====== SUPPLIED DATA
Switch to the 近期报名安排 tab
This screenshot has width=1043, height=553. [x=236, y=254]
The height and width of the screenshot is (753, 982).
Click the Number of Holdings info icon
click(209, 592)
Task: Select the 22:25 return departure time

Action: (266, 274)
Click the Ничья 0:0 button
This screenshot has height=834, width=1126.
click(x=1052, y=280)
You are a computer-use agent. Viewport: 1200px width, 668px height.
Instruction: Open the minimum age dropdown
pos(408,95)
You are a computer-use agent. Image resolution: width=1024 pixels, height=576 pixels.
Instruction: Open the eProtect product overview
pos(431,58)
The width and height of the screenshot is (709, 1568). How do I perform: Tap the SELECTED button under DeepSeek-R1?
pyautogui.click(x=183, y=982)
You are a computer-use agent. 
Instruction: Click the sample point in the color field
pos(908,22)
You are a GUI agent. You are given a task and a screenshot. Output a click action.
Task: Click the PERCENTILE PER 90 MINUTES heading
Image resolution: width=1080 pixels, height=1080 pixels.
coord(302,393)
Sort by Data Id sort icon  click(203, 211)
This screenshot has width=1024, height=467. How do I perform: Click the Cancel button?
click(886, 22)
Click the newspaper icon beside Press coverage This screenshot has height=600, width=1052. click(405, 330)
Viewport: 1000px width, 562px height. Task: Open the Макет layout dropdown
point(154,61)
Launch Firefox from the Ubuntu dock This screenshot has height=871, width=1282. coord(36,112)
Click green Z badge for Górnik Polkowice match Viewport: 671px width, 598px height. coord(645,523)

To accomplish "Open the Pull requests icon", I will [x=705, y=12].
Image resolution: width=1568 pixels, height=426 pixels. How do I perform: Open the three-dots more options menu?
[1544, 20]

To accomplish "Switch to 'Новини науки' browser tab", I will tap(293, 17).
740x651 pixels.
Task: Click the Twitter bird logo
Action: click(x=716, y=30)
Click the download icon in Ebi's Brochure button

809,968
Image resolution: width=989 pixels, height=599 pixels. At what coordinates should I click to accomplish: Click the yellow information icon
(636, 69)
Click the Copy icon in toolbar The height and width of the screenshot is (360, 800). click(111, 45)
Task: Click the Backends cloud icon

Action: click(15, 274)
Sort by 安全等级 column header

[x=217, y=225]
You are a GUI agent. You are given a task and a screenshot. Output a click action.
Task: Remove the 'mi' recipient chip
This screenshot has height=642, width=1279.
============
_WORK REQUIRED_:
For every line of the data above that contains "computer", copy that line.

_EXERCISE RESULT_:
You are a computer-use agent. Viewport: 1200px width, 668px height.
You are a computer-use agent. Image resolution: width=1024 pixels, height=576 pixels.
You are a computer-use agent. 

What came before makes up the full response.